YOUR OBJECTIVE
Line by line, reproduce the records exactly.

DATA IN THIS EXERCISE

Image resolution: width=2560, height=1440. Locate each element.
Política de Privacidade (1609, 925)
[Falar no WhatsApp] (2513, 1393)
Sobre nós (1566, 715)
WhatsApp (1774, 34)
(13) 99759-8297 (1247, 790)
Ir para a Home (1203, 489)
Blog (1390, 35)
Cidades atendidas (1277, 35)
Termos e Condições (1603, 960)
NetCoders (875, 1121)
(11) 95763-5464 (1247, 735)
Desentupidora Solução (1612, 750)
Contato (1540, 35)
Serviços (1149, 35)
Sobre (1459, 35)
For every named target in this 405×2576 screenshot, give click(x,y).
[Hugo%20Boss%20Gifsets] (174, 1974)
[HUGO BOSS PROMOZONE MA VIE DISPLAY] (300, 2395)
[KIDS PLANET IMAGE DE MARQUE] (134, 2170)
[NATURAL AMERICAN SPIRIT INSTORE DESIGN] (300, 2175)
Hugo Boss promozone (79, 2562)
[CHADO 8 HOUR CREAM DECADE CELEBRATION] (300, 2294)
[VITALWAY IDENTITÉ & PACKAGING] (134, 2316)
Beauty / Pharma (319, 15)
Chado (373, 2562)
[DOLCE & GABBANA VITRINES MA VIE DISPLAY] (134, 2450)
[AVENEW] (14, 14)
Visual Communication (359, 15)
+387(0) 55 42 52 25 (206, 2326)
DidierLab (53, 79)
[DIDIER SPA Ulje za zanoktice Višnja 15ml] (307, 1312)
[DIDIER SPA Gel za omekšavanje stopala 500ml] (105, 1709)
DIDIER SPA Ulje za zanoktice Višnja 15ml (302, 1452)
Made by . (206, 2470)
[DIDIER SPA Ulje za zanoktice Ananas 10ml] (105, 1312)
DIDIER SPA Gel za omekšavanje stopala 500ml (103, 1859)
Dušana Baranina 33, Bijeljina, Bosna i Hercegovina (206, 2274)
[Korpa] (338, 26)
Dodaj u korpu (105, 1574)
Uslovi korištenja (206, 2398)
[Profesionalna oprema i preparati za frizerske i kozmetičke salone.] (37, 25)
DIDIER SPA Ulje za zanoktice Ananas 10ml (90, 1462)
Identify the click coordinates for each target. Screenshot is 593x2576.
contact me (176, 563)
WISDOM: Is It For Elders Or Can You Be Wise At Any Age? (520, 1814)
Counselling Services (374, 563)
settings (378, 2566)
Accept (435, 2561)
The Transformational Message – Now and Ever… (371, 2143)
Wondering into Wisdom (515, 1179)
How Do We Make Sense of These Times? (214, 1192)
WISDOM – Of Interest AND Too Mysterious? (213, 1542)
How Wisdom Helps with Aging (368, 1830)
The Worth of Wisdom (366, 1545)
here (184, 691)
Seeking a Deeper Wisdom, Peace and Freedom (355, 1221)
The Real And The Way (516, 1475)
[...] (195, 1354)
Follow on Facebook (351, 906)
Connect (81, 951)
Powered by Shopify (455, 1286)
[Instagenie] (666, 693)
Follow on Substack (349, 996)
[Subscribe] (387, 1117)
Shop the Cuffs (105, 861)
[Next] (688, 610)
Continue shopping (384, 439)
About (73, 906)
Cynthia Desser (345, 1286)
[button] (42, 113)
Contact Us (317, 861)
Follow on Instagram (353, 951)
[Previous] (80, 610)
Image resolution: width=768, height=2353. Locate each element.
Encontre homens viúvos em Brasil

ANSWER TO THIS EXERCISE
Image resolution: width=2560, height=1440. Locate each element.
Política de Privacidade (1609, 925)
[Falar no WhatsApp] (2513, 1393)
Sobre nós (1566, 715)
WhatsApp (1774, 34)
(13) 99759-8297 (1247, 790)
Ir para a Home (1203, 489)
Blog (1390, 35)
Cidades atendidas (1277, 35)
Termos e Condições (1603, 960)
NetCoders (875, 1121)
(11) 95763-5464 (1247, 735)
Desentupidora Solução (1612, 750)
Contato (1540, 35)
Serviços (1149, 35)
Sobre (1459, 35)
For every named target in this 405×2576 screenshot, give click(x,y).
[Hugo%20Boss%20Gifsets] (174, 1974)
[HUGO BOSS PROMOZONE MA VIE DISPLAY] (300, 2395)
[KIDS PLANET IMAGE DE MARQUE] (134, 2170)
[NATURAL AMERICAN SPIRIT INSTORE DESIGN] (300, 2175)
Hugo Boss promozone (79, 2562)
[CHADO 8 HOUR CREAM DECADE CELEBRATION] (300, 2294)
[VITALWAY IDENTITÉ & PACKAGING] (134, 2316)
Beauty / Pharma (319, 15)
Chado (373, 2562)
[DOLCE & GABBANA VITRINES MA VIE DISPLAY] (134, 2450)
[AVENEW] (14, 14)
Visual Communication (359, 15)
+387(0) 55 42 52 25 (206, 2326)
DidierLab (53, 79)
[DIDIER SPA Ulje za zanoktice Višnja 15ml] (307, 1312)
[DIDIER SPA Gel za omekšavanje stopala 500ml] (105, 1709)
DIDIER SPA Ulje za zanoktice Višnja 15ml (302, 1452)
Made by . (206, 2470)
[DIDIER SPA Ulje za zanoktice Ananas 10ml] (105, 1312)
DIDIER SPA Gel za omekšavanje stopala 500ml (103, 1859)
Dušana Baranina 33, Bijeljina, Bosna i Hercegovina (206, 2274)
[Korpa] (338, 26)
Dodaj u korpu (105, 1574)
Uslovi korištenja (206, 2398)
[Profesionalna oprema i preparati za frizerske i kozmetičke salone.] (37, 25)
DIDIER SPA Ulje za zanoktice Ananas 10ml (90, 1462)
Identify the click coordinates for each target. Screenshot is 593x2576.
contact me (176, 563)
WISDOM: Is It For Elders Or Can You Be Wise At Any Age? (520, 1814)
Counselling Services (374, 563)
settings (378, 2566)
Accept (435, 2561)
The Transformational Message – Now and Ever… (371, 2143)
Wondering into Wisdom (515, 1179)
How Do We Make Sense of These Times? (214, 1192)
WISDOM – Of Interest AND Too Mysterious? (213, 1542)
How Wisdom Helps with Aging (368, 1830)
The Worth of Wisdom (366, 1545)
here (184, 691)
Seeking a Deeper Wisdom, Peace and Freedom (355, 1221)
The Real And The Way (516, 1475)
[...] (195, 1354)
Follow on Facebook (351, 906)
Connect (81, 951)
Powered by Shopify (455, 1286)
[Instagenie] (666, 693)
Follow on Substack (349, 996)
[Subscribe] (387, 1117)
Shop the Cuffs (105, 861)
[Next] (688, 610)
Continue shopping (384, 439)
About (73, 906)
Cynthia Desser (345, 1286)
[button] (42, 113)
Contact Us (317, 861)
Follow on Instagram (353, 951)
[Previous] (80, 610)
Image resolution: width=768, height=2353. Locate each element.
Encontre homens viúvos em Brasil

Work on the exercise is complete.